Gerlach, co-autor do novo artigo, disse que tartarugas foram observadas consumindo pássaros e outros animais no passado, mas os casos anteriores não foram totalmente documentados. “Antes, sempre foi impossível dizer se a tartaruga matou diretamente o animal ou se sentou em cima dele e o encontrou esmagado. Por que recusar um pouco de proteína livre?”, questionou o cientista.

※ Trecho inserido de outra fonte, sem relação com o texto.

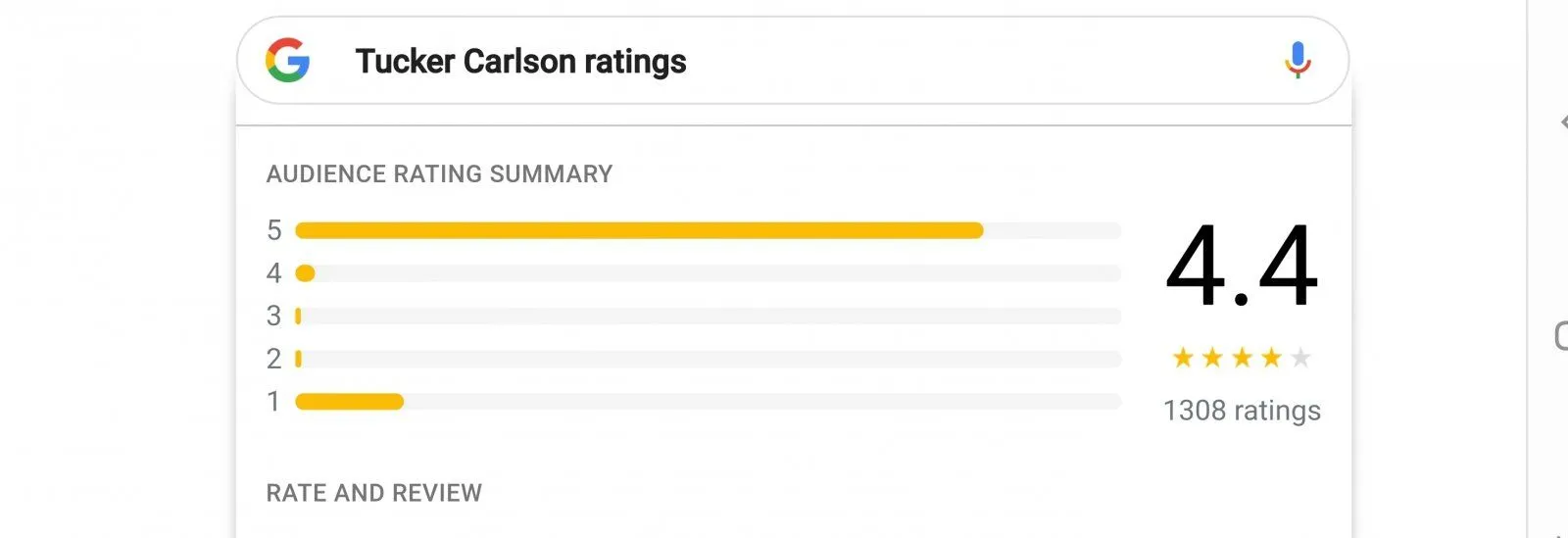This screenshot has height=538, width=1568.
Task: Click the 'Rate and Review' heading
Action: (374, 493)
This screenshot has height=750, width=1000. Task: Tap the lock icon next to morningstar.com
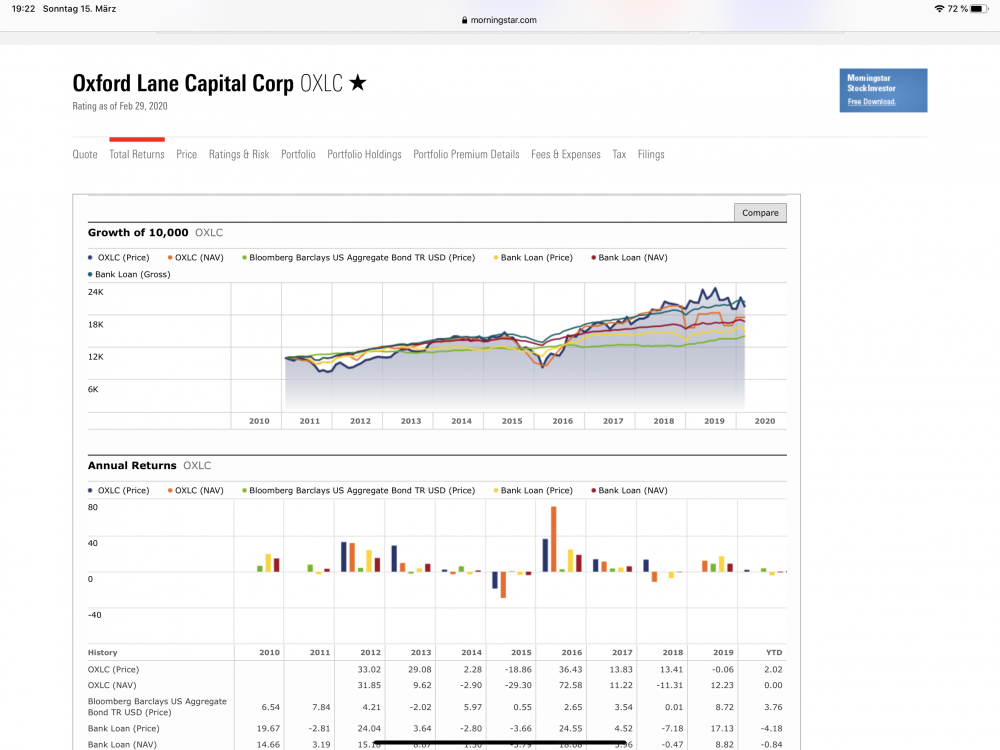[x=464, y=20]
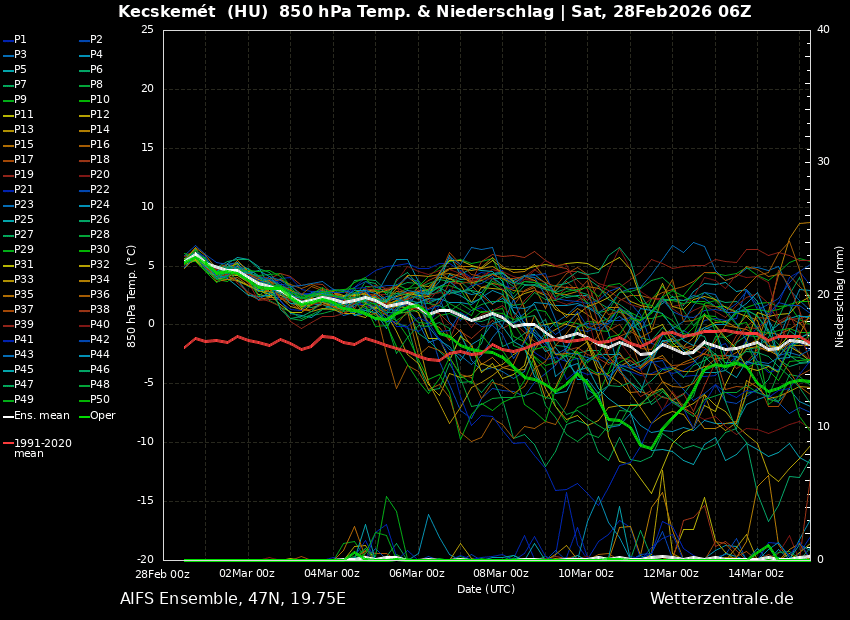Click the Niederschlag (mm) axis label
The width and height of the screenshot is (850, 620).
(x=840, y=295)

As tartarugas estão mudando? Não exatamente
Em entrevista por e-mail para o Gizmodo, Gerlach enfatizou que o comportamento observado é a exceção, e não a regra, entre essas tartarugas.
“É uma combinação incomum de circunstâncias que faz com que funcione. Para uma tartaruga caçar com sucesso, ela tem que ser mais rápida do que sua presa, o que limita as possibilidades. Se a andorinha-do-mar fugisse, teria escapado facilmente. Mas é uma espécie que constrói seu ninho em árvores altíssimas. Então, no que diz respeito ao pássaro, o solo é um lugar perigoso. Ela se afasta da tartaruga, mas no final do tronco hesita, e isso é o suficiente para que a tartaruga a agarre”, comentou.
“Tenho duas lições a tirar dessa descoberta. Primeiramente, há muito mais coisas acontecendo no comportamento da tartaruga do que a maioria das pessoas pensa. Elas não são apenas animais lentos e enfadonhos: há muito mais atividade e inteligência do que você imagina. Em segundo lugar, mostra que ainda podemos encontrar coisas inesperadas a partir da simples observação — nem todas as descobertas científicas são sobre equipamentos caros e laboratórios sofisticados. Em termos de pesquisa, queremos saber exatamente o que está acontecendo: quantas tartarugas estão fazendo isso? Sabemos que são mais de uma, mas são apenas algumas ou uma grande parte de sua população?”, disse Gerlach ao Gizmodo.
O pesquisador ainda declarou que a tartaruga será observada para entender com que frequência está se alimentando de animais maiores, pois o animal que comeu a andorinha-do-mar se compra com segurança e eficiência. Isso sugere que essa não foi a primeira vez que a tartaruga teve esse tipo de ação na natureza.
Uma curiosidade: a restauração de habitat na Ilha Frégate permitiu que mais de um quarto de milhão de andorinhas-do-mar (cerca de 10 mil ninhos) povoassem um trecho da ilha do tamanho de dois quarteirões. De acordo com um censo feito este ano, cerca de 3 mil tartarugas vivem na ilha. Esforços recentes têm procurado aumentar o número de ambos os animais após vários séculos de diminuição das populações.